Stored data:
--*--

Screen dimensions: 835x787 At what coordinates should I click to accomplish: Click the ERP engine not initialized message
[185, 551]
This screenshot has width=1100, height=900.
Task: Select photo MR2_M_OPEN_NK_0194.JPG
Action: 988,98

--*--

PROBLEM TO SOLVE: Copy each entry exactly, leaving every line as it is.

ANSWER SPACE:
Screen dimensions: 835x787 At what coordinates should I click to accomplish: Click the ERP engine not initialized message
[185, 551]
This screenshot has width=1100, height=900.
Task: Select photo MR2_M_OPEN_NK_0194.JPG
Action: 988,98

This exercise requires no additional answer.